Objective =>
Please tally the lines in the items below that contain the string "computer", treating uppercase and lowercase as different, and reply with the number alone.

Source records

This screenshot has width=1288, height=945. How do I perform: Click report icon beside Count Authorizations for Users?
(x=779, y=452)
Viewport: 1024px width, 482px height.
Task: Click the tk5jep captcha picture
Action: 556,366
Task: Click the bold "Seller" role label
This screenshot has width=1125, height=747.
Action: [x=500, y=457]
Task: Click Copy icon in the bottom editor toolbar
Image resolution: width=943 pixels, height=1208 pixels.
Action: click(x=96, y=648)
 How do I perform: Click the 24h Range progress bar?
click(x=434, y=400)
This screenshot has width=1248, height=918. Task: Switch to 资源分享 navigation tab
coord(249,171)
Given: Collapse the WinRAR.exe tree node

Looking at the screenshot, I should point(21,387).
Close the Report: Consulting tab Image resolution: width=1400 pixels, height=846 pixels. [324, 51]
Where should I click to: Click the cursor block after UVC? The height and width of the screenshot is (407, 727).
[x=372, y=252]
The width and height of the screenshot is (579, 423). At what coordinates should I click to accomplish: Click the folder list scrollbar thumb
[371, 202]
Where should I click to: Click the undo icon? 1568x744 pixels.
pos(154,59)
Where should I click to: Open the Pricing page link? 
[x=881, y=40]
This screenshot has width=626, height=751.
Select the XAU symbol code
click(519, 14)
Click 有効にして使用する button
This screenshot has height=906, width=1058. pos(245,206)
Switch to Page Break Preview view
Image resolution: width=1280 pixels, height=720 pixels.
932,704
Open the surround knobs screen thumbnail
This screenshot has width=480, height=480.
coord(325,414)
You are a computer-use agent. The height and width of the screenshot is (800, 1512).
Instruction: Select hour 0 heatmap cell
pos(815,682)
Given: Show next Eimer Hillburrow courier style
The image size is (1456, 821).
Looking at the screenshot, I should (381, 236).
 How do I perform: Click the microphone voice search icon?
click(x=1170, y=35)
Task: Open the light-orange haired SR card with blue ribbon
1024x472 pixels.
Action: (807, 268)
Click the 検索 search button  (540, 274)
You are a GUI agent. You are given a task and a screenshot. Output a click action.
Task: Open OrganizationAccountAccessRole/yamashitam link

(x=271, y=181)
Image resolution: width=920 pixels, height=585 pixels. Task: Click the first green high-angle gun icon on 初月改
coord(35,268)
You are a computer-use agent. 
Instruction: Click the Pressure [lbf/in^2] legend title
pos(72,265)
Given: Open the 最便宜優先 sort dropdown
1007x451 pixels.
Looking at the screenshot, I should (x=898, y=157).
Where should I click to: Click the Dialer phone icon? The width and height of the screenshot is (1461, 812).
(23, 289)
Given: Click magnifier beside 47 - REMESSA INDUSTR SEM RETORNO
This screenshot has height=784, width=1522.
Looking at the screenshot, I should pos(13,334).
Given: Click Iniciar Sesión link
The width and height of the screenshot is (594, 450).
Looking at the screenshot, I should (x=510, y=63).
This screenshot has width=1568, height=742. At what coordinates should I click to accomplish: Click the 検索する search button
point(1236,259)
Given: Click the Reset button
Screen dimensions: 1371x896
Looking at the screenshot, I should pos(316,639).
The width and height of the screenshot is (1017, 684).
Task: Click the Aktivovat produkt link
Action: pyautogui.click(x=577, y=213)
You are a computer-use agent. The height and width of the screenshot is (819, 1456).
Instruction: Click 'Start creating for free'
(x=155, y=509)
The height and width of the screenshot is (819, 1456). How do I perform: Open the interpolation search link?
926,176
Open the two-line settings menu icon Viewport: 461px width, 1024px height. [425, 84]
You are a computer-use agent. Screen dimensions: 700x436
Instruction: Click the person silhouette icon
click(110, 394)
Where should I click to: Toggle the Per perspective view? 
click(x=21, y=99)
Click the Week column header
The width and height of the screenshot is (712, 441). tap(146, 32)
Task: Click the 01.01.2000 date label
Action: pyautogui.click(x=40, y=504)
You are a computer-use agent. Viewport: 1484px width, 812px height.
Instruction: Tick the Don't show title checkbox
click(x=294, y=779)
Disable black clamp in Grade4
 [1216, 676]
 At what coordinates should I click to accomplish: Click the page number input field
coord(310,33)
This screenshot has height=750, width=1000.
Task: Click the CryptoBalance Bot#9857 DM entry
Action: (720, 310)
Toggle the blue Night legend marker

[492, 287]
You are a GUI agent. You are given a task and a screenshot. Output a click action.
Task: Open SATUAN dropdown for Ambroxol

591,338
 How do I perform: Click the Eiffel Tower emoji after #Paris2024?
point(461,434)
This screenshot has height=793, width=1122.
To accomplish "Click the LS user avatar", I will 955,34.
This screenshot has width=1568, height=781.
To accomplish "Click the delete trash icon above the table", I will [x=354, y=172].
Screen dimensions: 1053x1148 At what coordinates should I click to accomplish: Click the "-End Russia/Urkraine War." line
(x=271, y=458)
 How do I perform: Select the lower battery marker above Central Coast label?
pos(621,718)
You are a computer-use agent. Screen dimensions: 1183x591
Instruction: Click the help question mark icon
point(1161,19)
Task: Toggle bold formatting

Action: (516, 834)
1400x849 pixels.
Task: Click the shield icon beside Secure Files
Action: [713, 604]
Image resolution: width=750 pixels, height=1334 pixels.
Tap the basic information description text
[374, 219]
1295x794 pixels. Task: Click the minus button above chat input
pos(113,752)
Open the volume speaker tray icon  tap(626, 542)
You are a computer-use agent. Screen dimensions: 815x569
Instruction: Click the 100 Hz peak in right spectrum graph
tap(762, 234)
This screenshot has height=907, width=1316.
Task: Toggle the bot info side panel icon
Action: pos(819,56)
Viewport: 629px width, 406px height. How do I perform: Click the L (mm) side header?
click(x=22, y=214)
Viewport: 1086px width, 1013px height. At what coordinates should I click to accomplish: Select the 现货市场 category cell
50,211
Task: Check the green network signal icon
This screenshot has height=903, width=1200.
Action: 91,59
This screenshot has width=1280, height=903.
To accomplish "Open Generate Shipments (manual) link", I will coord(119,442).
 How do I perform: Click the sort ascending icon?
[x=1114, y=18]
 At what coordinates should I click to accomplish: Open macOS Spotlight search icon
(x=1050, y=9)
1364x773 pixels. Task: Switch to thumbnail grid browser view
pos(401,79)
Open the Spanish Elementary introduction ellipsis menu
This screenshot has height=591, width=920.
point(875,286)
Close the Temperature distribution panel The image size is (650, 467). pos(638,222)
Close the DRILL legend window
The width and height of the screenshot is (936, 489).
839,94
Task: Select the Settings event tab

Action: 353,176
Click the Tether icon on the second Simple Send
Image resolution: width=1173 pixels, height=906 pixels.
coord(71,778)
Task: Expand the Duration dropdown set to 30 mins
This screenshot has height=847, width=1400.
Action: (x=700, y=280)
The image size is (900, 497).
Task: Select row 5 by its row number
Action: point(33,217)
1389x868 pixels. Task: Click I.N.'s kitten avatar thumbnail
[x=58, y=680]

The result =>
7